Qui est plus compétent qu'un fonctionnaire de l'ONU pour faire un point sur les dispositions légales internationales concernant les langues locales et mettre en regard l'obstination de la France à les éviter et même à tordre son droit interne grâce à un Conseil d'État qui n'étaye pas ses affirmations, même quand elles sont publiques.
Thierry Kranzer est arrivé à l'école maternelle dans un monde d'extra-terrestres qui mettaient un point d'honneur à ne pas tenir compte du fait qu'il parlait l'alsacien. Cette expérience personnelle l'a qualifié pour se porter à l'aide des minorités dans le monde et nous permet de comprendre à quel point la non-politique linguistique de l'État français est en désaccord avec les autorités mondiales qui, pour préserver la paix et limiter les revendications en chaîne d'indépendance, font pression pour que les demandes d'autonomie linguistiques et culturelles soient traitées.
Quand beaucoup d'États font des efforts, la diplomatie française se drape dans un manteau d'indifférence aux diversités françaises et prend un malin plaisir à ne pas tenir compte des opinions différentes.
Sont passées en revue les 50 années pendant lesquelles de nombreux politiciens français ont cherché à faire évoluer la loi et la pratique concernant les langues régionales. Petites avancées suivies de grands coups de frein, le dernier en date (2012) étant l'avis non-publié du Conseil d'État qui autorise François Hollande à ne pas tenir sa promesse de signature de la Charte européenne des langues moins répandues.
On aperçoit de nombreux parlementaires alsaciens et bretons, mais aussi antillais, basques, corses et occitans, aux prises avec la Nation Française, comme matrice d' « une religion sécularisée » à « l'effet similaire à celui joué par christianisme en Occident » et qui se nourrit du « goût de l'abstraction et de l'uniformisation jacobine » au lieu de l'esprit de conciliation (Joseph Jurt).
Thierry Kranzer nous donne à voir comment l'ONU a fait évoluer ses instruments juridiques pour protéger les minorités, si bien que la France est régulièrement tancée pour son inertie.
Pour parer au danger que courent les langues régionales, plusieurs pistes, inspirées de conventions internationales sont indiquées. Il faut des programmes scolaires qui amènent à donner une image positive des diversités, un secrétariat aux langues de France qui rendrait aux locuteurs une image positive d'eux-mêmes et lutterait contre les attitudes de mépris. Une loi anti-discrimination pourrait être votée.
S'appuyant sur Édouard Valdman, qui s'interroge sur l'origine du totalitarisme qui a engendré la Terreur et le génocide vendéen, T. Kranzer voit dans l'interprétation donnée des Lumières une pensée unique qui sacralise la République de la Raison et de l'Égalité, alors que les monarchies constitutionnelles réalisent aussi bien et, parfois mieux, la démocratie et le développement social.

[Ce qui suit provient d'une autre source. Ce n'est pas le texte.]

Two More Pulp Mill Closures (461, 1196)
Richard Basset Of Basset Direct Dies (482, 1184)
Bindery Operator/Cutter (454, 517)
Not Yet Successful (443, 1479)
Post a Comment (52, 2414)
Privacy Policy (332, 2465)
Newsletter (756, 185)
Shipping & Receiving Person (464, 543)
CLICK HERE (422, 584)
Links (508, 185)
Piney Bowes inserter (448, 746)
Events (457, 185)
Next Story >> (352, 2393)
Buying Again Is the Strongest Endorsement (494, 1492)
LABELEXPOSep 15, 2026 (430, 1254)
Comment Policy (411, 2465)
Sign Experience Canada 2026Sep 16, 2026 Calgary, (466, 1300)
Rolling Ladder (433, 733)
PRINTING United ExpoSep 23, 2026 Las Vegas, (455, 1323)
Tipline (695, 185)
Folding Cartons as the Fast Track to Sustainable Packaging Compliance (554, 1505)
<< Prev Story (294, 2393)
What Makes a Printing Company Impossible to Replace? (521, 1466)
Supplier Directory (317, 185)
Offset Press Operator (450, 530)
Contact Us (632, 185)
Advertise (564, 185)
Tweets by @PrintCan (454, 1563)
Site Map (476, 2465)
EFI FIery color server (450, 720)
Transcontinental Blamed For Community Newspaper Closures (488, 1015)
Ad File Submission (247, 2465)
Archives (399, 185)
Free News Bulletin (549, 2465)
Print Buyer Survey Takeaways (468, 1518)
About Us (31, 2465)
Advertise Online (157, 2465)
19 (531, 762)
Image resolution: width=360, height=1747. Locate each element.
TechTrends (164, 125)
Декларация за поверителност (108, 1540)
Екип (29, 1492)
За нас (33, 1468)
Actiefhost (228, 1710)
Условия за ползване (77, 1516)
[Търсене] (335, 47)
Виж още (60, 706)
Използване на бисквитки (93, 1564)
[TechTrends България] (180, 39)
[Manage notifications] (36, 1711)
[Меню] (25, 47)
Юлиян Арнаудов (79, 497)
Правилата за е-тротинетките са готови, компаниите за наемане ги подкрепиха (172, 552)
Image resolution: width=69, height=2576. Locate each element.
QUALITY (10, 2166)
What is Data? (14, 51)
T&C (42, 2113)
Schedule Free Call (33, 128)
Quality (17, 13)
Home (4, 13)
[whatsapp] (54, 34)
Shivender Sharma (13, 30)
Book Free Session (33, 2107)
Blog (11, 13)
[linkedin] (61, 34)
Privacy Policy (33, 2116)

La France rafistole et maquille son passé pour mieux oublier que Clovis et Charlemagne étaient germaniques, que le roi a été déposé par les Bretons et les Marseillais, et que, sans les marins bretons et la brigade alsacienne, les Anglais auraient été vainqueurs de la Guerre d'Indépendance américaine.
François Fillon, héritier de De Gaulle, met en garde contre les exemples belges et espagnols pour se féliciter des « linguicides » (terme emprunté à Claude Hagège) qui permettent d'avoir « une langue et une culture françaises magnifiques ».
La conclusion plaide pour la haute valeur ajoutée que donne l'enseignement des langues par immersion.
Dans ce livre court et assez facile à lire du fait que les chapitres sont brefs, on trouve en fin de volume de nombreux éléments sur les langues régionales et les textes juridiques et parlementaires, ainsi qu'une chronologie détaillée qui en font le manuel de l'aménagement linguistique.
Dans la postface, le sénateur honoraire, Henri Goetschy, revient sur la loi constitutionnelle de 1992 qui tente de conforter le monolinguisme, y voyant « un repli identitaire ». Il appelle à une révolution (anti-)-jacobine.